Russia's increased assertiveness in world affairs on Sunday was criticized by »»
Russia's increased assertiveness in world affairs on Sunday was criticized by the European Union's foreign policy chief, Javier Solana, who said Moscow had not been constructive in efforts to secure an international agreement on Kosovo's independence.

The Kosovo Albanian leadership has said that it will declare independence from Serbia "in a matter of days." The United States and most EU nations support Kosovo's statehood, saying the southern, UN-run province, where 2 million Albanians represent an overwhelming majority, is a special case.

    First Deputy Prime Minister Sergei Ivanov fired back that Russia felt to recognize an independent Kosovo would set a dangerous precedent, suggesting that if Kosovo were recognized by the EU the bloc would be obligated to recognize other states, like the Turkish Republic of Northern Cyprus.

“We want to stay within the international law framework, and we don’t want to create a precedent, and we think if it comes to unilateral recognition of Kosovo that will be a precedent ... and that will be something close to opening a Pandora’s Box,” he said. Solana rejected fears that other breakaway regions would follow Kosovo’s example.

    “I’m not concerned at all,” he told reporters. “No conflict is equal, no history is equal ... this domino theory is completely wrong.”

    Earlier Ivanov said the West need not fear Russia’s growing economic and political clout, Ivanov said on Sunday in a conciliatory speech that called for a new global arms control regime.

    The warm tone was all the more striking because it came at the same Munich conference where President Vladimir Putin last year accused the United States of sparking a new arms race -- an attack he echoed in a speech in Moscow last Friday.

    But Ivanov is no longer seen as a contender to succeed Putin after a March 2 presidential election, and it was not clear whether the speech signalled a shift in Moscow’s ties with the West or simply a pause in a period of escalating tension. “Getting richer, Russia will not pose a threat to the security of other countries. Yet our influence on global processes will continue to grow,” Ivanov, speaking fluent English, told an audience including Pentagon chief Robert Gates. Of Europe’s dependence on Russia’s huge oil and gas reserves, he said: “We are not masterminding any kind of energy expansion. We simply do our best to achieve maximum economic benefits in the existing economic situation.”

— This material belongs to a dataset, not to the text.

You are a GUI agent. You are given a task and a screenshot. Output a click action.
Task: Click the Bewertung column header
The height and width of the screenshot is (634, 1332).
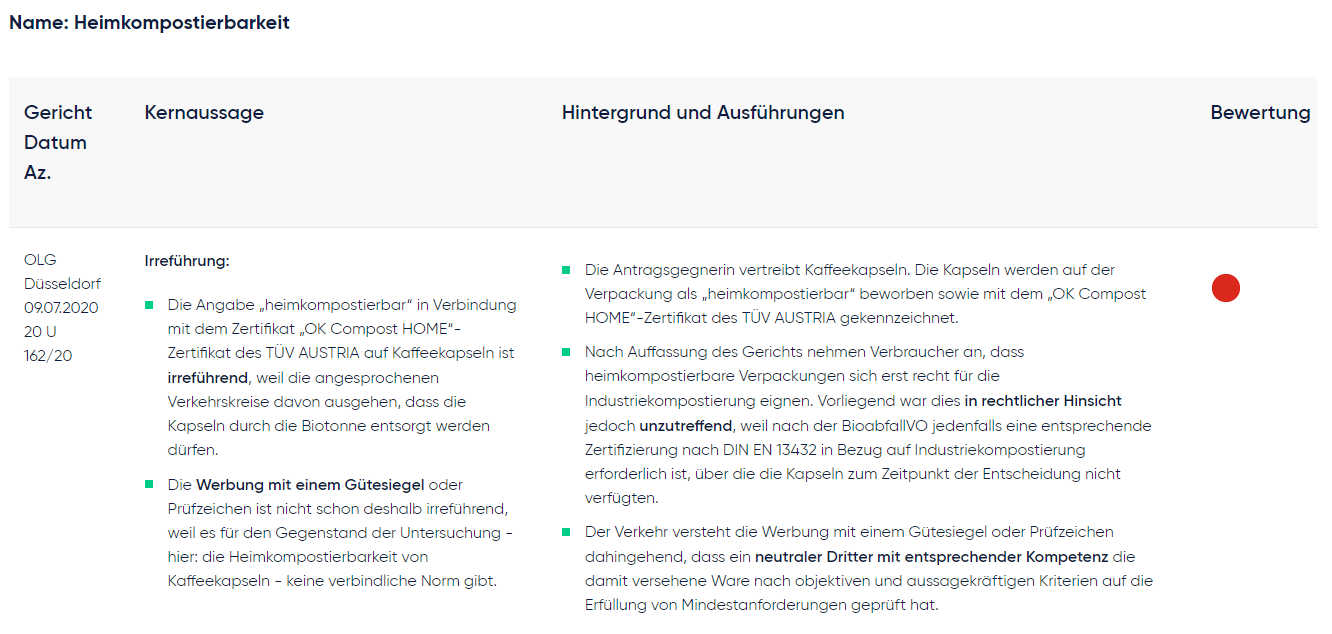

    Ivanov noted revenues swelled by higher fuel prices had pushed Russian gold and currency reserves close to an unprecedented $500 billion and reaffirmed Moscow’s determination to become one of the world’s top five economies by 2020. He made only passing reference in his speech to a bitter row between Moscow and Washington over US plans to set up a missile shield in eastern Europe, a move Russian officials in the past have attacked as targeting Russia.